┏━━
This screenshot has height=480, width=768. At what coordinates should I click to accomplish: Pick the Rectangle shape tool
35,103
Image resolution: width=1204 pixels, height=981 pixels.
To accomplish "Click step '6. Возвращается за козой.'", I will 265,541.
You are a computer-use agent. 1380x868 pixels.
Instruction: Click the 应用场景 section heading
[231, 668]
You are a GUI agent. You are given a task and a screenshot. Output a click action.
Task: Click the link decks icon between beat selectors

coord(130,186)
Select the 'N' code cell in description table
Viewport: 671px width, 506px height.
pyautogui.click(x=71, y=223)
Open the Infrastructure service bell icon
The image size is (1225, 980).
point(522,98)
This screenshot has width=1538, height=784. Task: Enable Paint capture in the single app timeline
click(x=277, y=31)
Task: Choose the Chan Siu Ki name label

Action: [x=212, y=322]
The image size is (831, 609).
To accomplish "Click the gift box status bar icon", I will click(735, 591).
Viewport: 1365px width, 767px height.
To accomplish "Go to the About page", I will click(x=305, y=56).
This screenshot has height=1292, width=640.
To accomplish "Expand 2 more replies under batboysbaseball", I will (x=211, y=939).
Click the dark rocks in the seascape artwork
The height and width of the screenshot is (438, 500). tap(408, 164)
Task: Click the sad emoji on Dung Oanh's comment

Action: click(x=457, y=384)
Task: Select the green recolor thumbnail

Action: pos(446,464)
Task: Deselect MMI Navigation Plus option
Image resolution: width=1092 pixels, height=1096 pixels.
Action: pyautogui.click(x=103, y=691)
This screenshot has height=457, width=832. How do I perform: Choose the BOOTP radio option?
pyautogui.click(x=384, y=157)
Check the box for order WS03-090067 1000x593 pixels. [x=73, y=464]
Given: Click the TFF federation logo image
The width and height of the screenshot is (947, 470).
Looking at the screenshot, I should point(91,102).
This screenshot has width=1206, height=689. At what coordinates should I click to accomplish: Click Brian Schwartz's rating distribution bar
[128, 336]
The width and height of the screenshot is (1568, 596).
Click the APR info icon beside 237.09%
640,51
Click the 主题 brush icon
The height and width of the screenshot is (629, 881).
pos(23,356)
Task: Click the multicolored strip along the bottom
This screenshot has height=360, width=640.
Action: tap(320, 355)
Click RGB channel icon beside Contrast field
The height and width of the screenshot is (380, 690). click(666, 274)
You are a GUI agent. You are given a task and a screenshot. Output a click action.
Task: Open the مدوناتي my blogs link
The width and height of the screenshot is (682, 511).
┗━━
Lines from the one that contains "This screenshot has width=1206, height=689." through the final line of the entries must be duplicated exactly, and no other lines.

## TASK OUTPUT
This screenshot has width=1206, height=689. At what coordinates should I click to accomplish: Click Brian Schwartz's rating distribution bar
[128, 336]
The width and height of the screenshot is (1568, 596).
Click the APR info icon beside 237.09%
640,51
Click the 主题 brush icon
The height and width of the screenshot is (629, 881).
pos(23,356)
Task: Click the multicolored strip along the bottom
This screenshot has height=360, width=640.
Action: tap(320, 355)
Click RGB channel icon beside Contrast field
The height and width of the screenshot is (380, 690). click(666, 274)
You are a GUI agent. You are given a task and a screenshot. Output a click action.
Task: Open the مدوناتي my blogs link
The width and height of the screenshot is (682, 511).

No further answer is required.